Il richiamo di Mina
Stasera ho fatto il programma di yoga, un bell’esercizio lungo con diverse figure davvero belle tipo la candela, l’aratro, la locusta, il cobra e un tot di torsioni del busto ecc.
Alla fine, dopo un’ora di yoga sul tappeto rosso con i pesci, la fame era buona e così mi sono finito l’insalata greca e mi sono preparato i filetti di platessa, dieci minuti in padella. Con limone e maionese. Ottimo e abbondante.
Praticamente come provviste sono quasi a secco. Ho spazzolato via tutto, domenica non avevo fatto la spesa e il frigo piange.
Anche le cose per Mina sono agli sgoccioli, mi sono rimaste le crocchette e basta. Ma la nostra reginetta crocchette e basta non sono sicuro che le accetterà domani. Stasera le ho condiviso un po’ di platessa.
Ha gradito.
Prima siamo usciti con Mina, pioveva a catinelle, lei odia la pioggia. Ha girato l’angolo, raso muro, ha fatto la pipì e poi ha fatto dietrofront e si è rifiondata a casa senza nemmeno fare la cacca.
Ora ha smesso di piovere, però ho visto che Minuzza si è già posizionata a letto per dormire e non so se la porterò più tardi giù. Ma penso di sì, così mi faccio una passeggiata della buona notte anche io. Magari in via della Marranella, la preferita di Mina, una via che sembra di essere a Dacca o a Bombay e lei ci sguazza.

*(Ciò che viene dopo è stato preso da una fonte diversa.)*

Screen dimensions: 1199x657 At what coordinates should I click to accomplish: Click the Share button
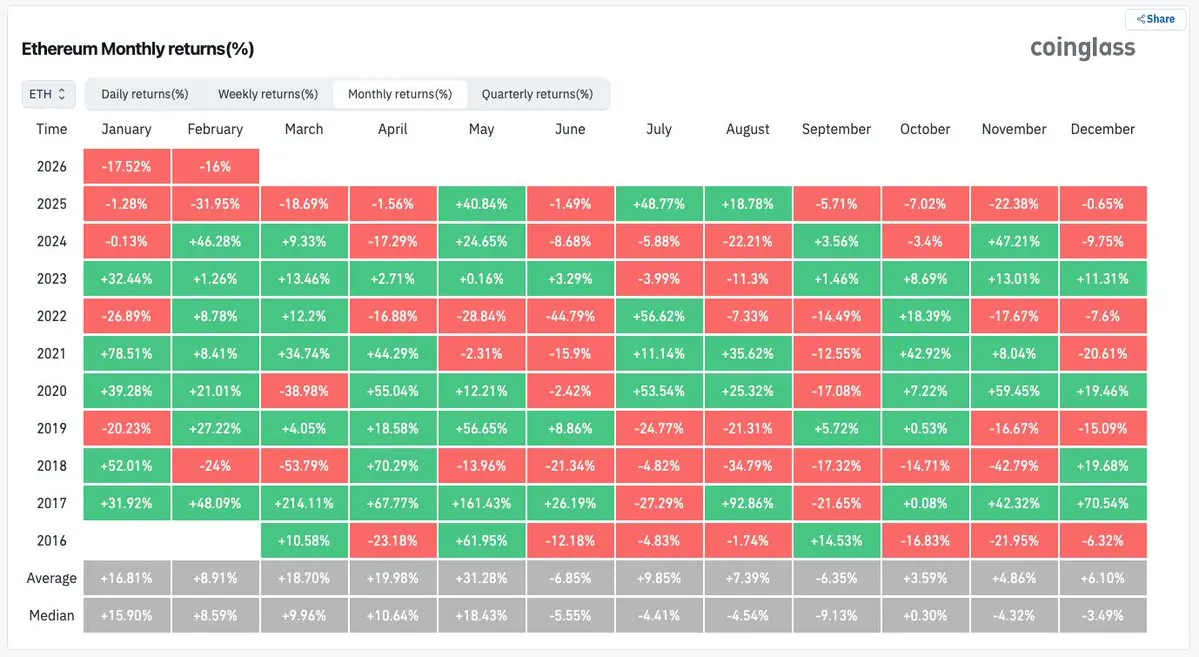[1156, 19]
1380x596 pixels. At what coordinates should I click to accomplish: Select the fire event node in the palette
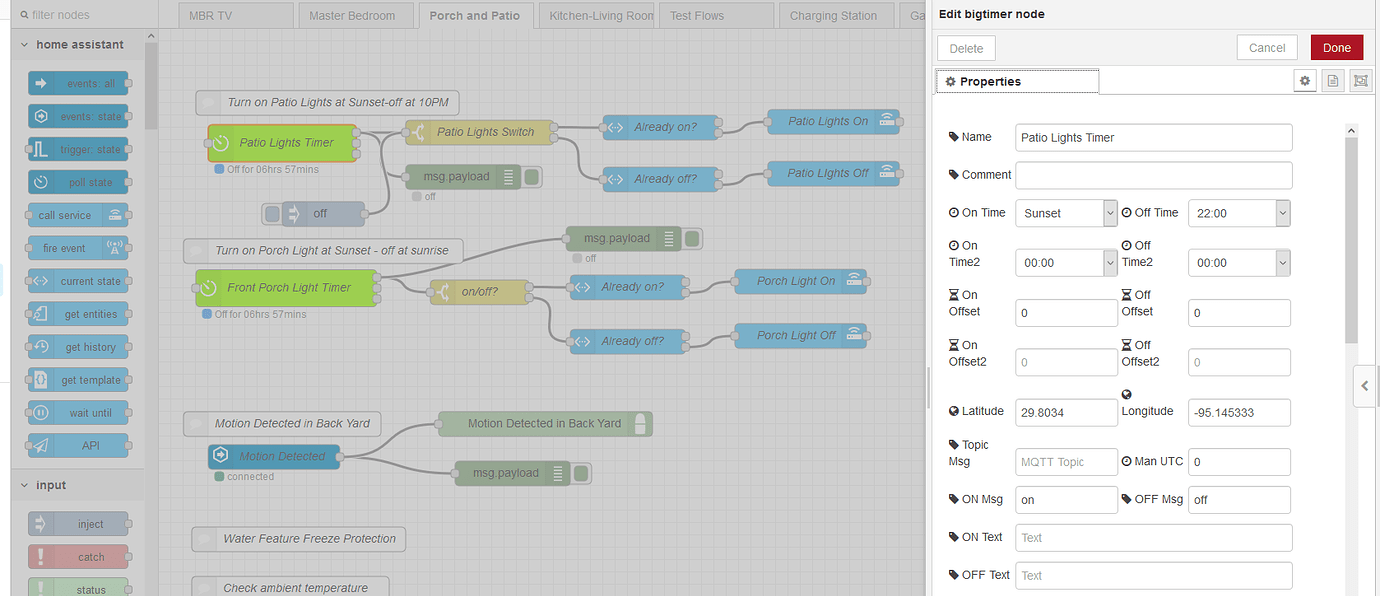click(79, 247)
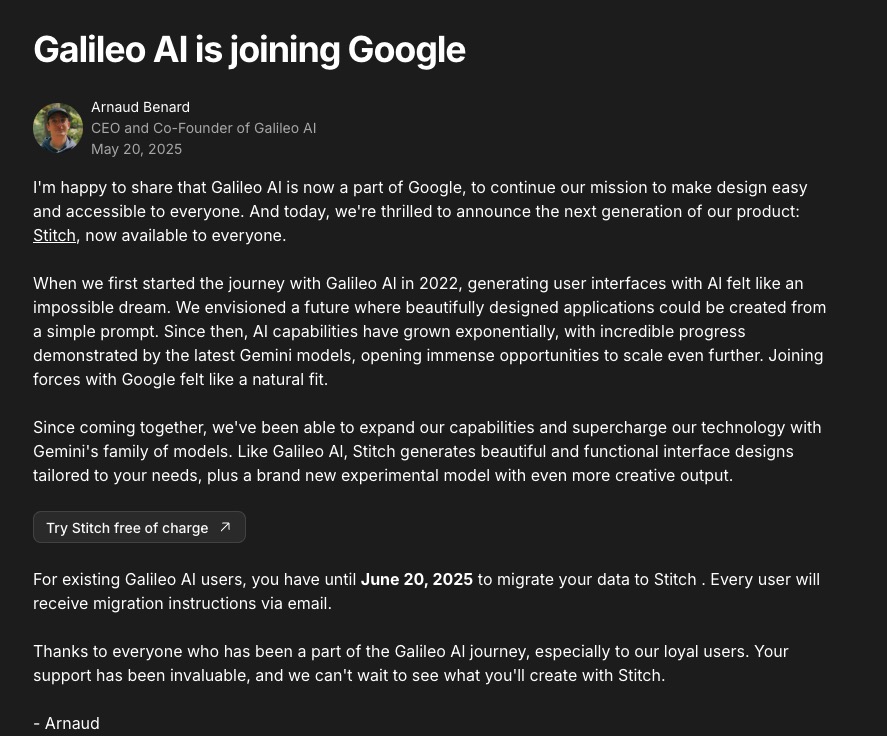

Devo sempre stare attento che non faccia i bisogni davanti a qualche negozio bangla, che restano aperti fino a tardi di sera. Sono una comunità molto forte, mi pare.
Oggi pensavo di aver perso il mio berretto di lana, quello infeltrito nero che mi lascia i segni sulla fronte, sembra una morsa. Invece Gioana me lo aveva sistemato – a modo suo iniziativa lodevole – in un armadio dove non lo mettevo mai.
Alla fine l’ho trovato quando mi sono preso le calze per fare qi gong e yoga. Sono felicissimo di non averlo perso, anche se è una morsa, perché me lo aveva regalato Nanni un natale e non mi piace quando perdo i regali che mi fanno.
Comunque yoga è fichissimo. Un relax totale.
Il prossimo programma vediamo quando riesco a farlo, spero presto. Domani magari.
Mina si è alzata, è venuta qui perché vuole le coccole, vuole attenzioni, ha un alito al cobalto, deve essere la platessa, forse le ho dato anche un po’ di cipolla della greca, quindi vuol dire che pure io devo avere un alito al cobalto perché a parte le crocchette abbiamo mangiato le stesse cose.
Le sto facendo un po’ di coccoline ma ora devo staccare, la porto giù. Anzi, si è messa qui di fianco sul suo divano personale. Mi guarda e non favella. Dovrà andare a fare la cacca, secondo me. Un po’ si lamenta. Ok, pubblico il post e scendo. Alla prossima.